→ Work request:
A word-for-word copy of the listing that follows is required.

→ Dataset excerpts:
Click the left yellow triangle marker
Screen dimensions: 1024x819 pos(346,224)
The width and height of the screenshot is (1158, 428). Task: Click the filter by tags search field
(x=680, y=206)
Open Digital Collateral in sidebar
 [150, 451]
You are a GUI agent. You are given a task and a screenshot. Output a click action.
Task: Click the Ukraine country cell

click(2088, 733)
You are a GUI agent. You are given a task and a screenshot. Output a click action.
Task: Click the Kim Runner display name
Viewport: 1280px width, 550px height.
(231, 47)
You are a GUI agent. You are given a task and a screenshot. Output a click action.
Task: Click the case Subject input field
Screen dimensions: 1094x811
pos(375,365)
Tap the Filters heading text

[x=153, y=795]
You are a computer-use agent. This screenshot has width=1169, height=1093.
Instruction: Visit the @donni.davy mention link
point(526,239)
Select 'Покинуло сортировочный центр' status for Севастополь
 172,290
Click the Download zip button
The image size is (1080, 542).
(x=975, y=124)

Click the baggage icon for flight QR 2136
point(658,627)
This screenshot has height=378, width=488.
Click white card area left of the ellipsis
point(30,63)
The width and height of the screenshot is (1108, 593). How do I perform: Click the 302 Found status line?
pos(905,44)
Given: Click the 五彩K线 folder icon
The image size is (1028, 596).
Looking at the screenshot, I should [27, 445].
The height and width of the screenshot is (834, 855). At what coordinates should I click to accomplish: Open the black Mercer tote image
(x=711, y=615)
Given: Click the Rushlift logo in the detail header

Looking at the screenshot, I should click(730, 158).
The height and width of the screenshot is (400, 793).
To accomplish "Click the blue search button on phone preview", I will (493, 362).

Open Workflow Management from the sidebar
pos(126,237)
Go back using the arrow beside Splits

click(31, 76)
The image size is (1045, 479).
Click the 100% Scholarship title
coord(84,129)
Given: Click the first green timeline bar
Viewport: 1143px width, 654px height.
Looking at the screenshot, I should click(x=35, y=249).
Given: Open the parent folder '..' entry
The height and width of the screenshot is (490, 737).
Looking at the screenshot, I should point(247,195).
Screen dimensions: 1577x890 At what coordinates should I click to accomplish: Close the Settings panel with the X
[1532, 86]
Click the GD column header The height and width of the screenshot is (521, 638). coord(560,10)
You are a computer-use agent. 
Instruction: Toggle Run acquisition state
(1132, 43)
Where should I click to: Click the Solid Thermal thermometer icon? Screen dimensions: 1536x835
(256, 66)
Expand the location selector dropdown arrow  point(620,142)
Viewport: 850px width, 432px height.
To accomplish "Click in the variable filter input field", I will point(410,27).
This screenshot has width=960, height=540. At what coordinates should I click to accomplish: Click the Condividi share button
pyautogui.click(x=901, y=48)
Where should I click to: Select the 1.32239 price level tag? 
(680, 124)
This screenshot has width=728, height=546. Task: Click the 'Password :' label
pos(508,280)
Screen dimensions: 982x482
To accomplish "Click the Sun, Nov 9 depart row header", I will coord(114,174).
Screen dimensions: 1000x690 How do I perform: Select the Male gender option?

→ Answer to the problem:
Click the left yellow triangle marker
Screen dimensions: 1024x819 pos(346,224)
The width and height of the screenshot is (1158, 428). Task: Click the filter by tags search field
(x=680, y=206)
Open Digital Collateral in sidebar
 [150, 451]
You are a GUI agent. You are given a task and a screenshot. Output a click action.
Task: Click the Ukraine country cell

click(2088, 733)
You are a GUI agent. You are given a task and a screenshot. Output a click action.
Task: Click the Kim Runner display name
Viewport: 1280px width, 550px height.
(231, 47)
You are a GUI agent. You are given a task and a screenshot. Output a click action.
Task: Click the case Subject input field
Screen dimensions: 1094x811
pos(375,365)
Tap the Filters heading text

[x=153, y=795]
You are a computer-use agent. This screenshot has width=1169, height=1093.
Instruction: Visit the @donni.davy mention link
point(526,239)
Select 'Покинуло сортировочный центр' status for Севастополь
 172,290
Click the Download zip button
The image size is (1080, 542).
(x=975, y=124)

Click the baggage icon for flight QR 2136
point(658,627)
This screenshot has height=378, width=488.
Click white card area left of the ellipsis
point(30,63)
The width and height of the screenshot is (1108, 593). How do I perform: Click the 302 Found status line?
pos(905,44)
Given: Click the 五彩K线 folder icon
The image size is (1028, 596).
Looking at the screenshot, I should [27, 445].
The height and width of the screenshot is (834, 855). At what coordinates should I click to accomplish: Open the black Mercer tote image
(x=711, y=615)
Given: Click the Rushlift logo in the detail header

Looking at the screenshot, I should click(730, 158).
The height and width of the screenshot is (400, 793).
To accomplish "Click the blue search button on phone preview", I will (493, 362).

Open Workflow Management from the sidebar
pos(126,237)
Go back using the arrow beside Splits

click(31, 76)
The image size is (1045, 479).
Click the 100% Scholarship title
coord(84,129)
Given: Click the first green timeline bar
Viewport: 1143px width, 654px height.
Looking at the screenshot, I should click(x=35, y=249).
Given: Open the parent folder '..' entry
The height and width of the screenshot is (490, 737).
Looking at the screenshot, I should point(247,195).
Screen dimensions: 1577x890 At what coordinates should I click to accomplish: Close the Settings panel with the X
[1532, 86]
Click the GD column header The height and width of the screenshot is (521, 638). coord(560,10)
You are a computer-use agent. 
Instruction: Toggle Run acquisition state
(1132, 43)
Where should I click to: Click the Solid Thermal thermometer icon? Screen dimensions: 1536x835
(256, 66)
Expand the location selector dropdown arrow  point(620,142)
Viewport: 850px width, 432px height.
To accomplish "Click in the variable filter input field", I will point(410,27).
This screenshot has width=960, height=540. At what coordinates should I click to accomplish: Click the Condividi share button
pyautogui.click(x=901, y=48)
Where should I click to: Select the 1.32239 price level tag? 
(680, 124)
This screenshot has width=728, height=546. Task: Click the 'Password :' label
pos(508,280)
Screen dimensions: 982x482
To accomplish "Click the Sun, Nov 9 depart row header", I will coord(114,174).
Screen dimensions: 1000x690 How do I perform: Select the Male gender option?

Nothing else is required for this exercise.